Quand ça ne va pas, j’adore l’idée que ça puisse être transformé en rigolade. J’aime l’idée que ce n’est pas grave. Et ça vient de moi, de mon histoire, de qui je suis, mais sans le rire, je trouve qu’on se fait chier. Ma mère était veuve, j’ai perdu mon père quand j’avais 1 an et demi, mes frères et sœurs avaient 5,9 et 14 ans. Alors je suis vite devenue une grande personne. Tu n’as pas le luxe de faire des petits caprices, de faire chier, dans ce genre de situation, tout est moins léger. Et je me répétais que pour moi, c’était moins grave, que je n’avais pas connu mon père donc je n’avais pas souffert. Je pensais que mon rôle au sein de la famille était d’apporter de la légèreté. J’ai compris plus tard que mon histoire est différente mais je l’ai vécu, ce drame. Je ne connais pas un de mes parents, je ne connais pas la protection paternelle.
Ma mère était veuve, j’ai perdu mon père quand j’avais 1 an et demi. Alors je suis vite devenue une grande personne.
Vous vouliez être humoriste ?
Non. Je voulais être fromagère, hôtesse de l’air, Angela Bower dans Madame est servie, écrire des histoires… Je savais surtout que je voulais travailler, gagner mon argent et me tirer. J’avais hâte d’être adulte, que ce soit joyeux, que ce soit beau, hâte des soirées, des lumières, des fleurs, des belles tables, hâte qu’il y ait de la vie. Je me disais : vivement qu’on soit grand, qu’on soit libre. Je me suis acheté des poêles bien cinq ans avant d’avoir mon premier studio. Quand j’ai emménagé, j’avais des poêles en forme de coeurs, des plumeaux multicolores.
Et surprise : vous décidez de faire des études de droit.
Oui. J’ai détesté ça. Je faisais du théâtre en parallèle, et j’enchainais les petits boulots. Finalement je pars faire des études de communication parce que je voulais bosser dans la pub, comme Angela Bower. Je me rends vite compte que ce n’est pas si créatif que ça, j’entre au service communication des Galeries Lafayette et là, je commence le stand up. Pendant des années, je joue le soir devant 12 personnes.
Vous gardez quoi de cette première expérience de la scène ?

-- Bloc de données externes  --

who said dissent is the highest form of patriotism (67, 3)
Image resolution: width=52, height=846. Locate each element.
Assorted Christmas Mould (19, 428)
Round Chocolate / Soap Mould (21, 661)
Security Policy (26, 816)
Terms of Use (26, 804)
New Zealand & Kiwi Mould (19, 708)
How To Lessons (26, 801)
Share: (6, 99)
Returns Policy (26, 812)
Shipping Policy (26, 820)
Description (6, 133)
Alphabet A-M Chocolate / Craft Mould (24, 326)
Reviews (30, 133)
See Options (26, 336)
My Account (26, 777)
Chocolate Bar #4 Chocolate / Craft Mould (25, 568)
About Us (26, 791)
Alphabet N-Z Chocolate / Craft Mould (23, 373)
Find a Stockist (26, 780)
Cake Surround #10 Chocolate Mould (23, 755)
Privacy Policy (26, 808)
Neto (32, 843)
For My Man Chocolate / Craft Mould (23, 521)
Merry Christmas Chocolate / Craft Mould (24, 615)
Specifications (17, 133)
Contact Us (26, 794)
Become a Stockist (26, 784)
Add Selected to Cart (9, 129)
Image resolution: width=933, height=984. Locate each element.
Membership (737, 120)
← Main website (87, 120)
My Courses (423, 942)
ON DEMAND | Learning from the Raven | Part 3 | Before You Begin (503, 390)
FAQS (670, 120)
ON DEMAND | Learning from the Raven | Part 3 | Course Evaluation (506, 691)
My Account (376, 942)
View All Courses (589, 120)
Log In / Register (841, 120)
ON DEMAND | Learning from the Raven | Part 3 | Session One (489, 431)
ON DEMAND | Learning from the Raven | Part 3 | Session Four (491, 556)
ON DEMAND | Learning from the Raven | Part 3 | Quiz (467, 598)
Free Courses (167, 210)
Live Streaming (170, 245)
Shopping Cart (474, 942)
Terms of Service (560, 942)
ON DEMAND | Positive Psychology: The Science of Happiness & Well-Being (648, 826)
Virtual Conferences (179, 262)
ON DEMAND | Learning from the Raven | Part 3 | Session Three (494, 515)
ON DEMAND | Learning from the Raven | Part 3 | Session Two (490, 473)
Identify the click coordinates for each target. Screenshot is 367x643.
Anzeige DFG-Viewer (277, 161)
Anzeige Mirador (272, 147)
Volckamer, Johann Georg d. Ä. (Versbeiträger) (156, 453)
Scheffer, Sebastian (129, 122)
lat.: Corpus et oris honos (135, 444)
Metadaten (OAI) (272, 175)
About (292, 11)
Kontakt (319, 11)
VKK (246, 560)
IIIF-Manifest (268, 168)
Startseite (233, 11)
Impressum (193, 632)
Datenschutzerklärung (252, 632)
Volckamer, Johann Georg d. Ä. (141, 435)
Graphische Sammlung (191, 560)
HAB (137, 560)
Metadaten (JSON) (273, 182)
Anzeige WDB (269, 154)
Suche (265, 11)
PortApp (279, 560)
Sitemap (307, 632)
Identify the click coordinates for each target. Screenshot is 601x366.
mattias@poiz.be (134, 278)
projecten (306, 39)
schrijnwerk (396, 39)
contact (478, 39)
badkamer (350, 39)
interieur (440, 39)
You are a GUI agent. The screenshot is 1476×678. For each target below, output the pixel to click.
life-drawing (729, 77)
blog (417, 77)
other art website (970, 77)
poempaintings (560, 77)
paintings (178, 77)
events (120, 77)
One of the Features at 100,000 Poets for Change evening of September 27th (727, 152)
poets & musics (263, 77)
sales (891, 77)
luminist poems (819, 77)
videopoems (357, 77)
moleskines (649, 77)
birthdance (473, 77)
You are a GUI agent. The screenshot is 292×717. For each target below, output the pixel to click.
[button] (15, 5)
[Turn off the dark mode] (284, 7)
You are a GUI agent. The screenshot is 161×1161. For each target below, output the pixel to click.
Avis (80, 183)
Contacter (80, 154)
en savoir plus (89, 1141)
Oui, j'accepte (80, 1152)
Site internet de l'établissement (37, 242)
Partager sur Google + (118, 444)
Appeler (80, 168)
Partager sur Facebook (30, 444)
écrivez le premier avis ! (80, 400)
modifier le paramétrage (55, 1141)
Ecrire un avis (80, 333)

Énormément de tendresse. Moi qui ai tendance à me décourager pour des trucs cons, là, j’ai réussi à persévérer. J’avais une foi dans ce truc-là, alors que ce n’était pas marrant du tout. Quand Bref arrive, que je vois des humoristiques émerger, ça me déprime. Et je fais On ne demande qu’à en rire pour arrêter d’être planquée. Je m’étais un peu endormie en attendant qu’il se passe un truc, qu’on me repère. Là, Jean Benguigui me démolit devant la France entière et ça a été tellement violent que j’ai dit stop. Pas stop à ce métier mais je me dis que ce n’est pas à ce gars de décider tout seul de mon avenir, c’est au public. Donc je viens de me prendre une grande claque mais j’arrête mon boulot et je me dis : avant de croire que tu es une merde, tu vas écrire un vrai spectacle, inviter des producteurs et là on verra ce qu’il se passera. Et ça a marché.
Nora Hamzawi, actuellement en tournée.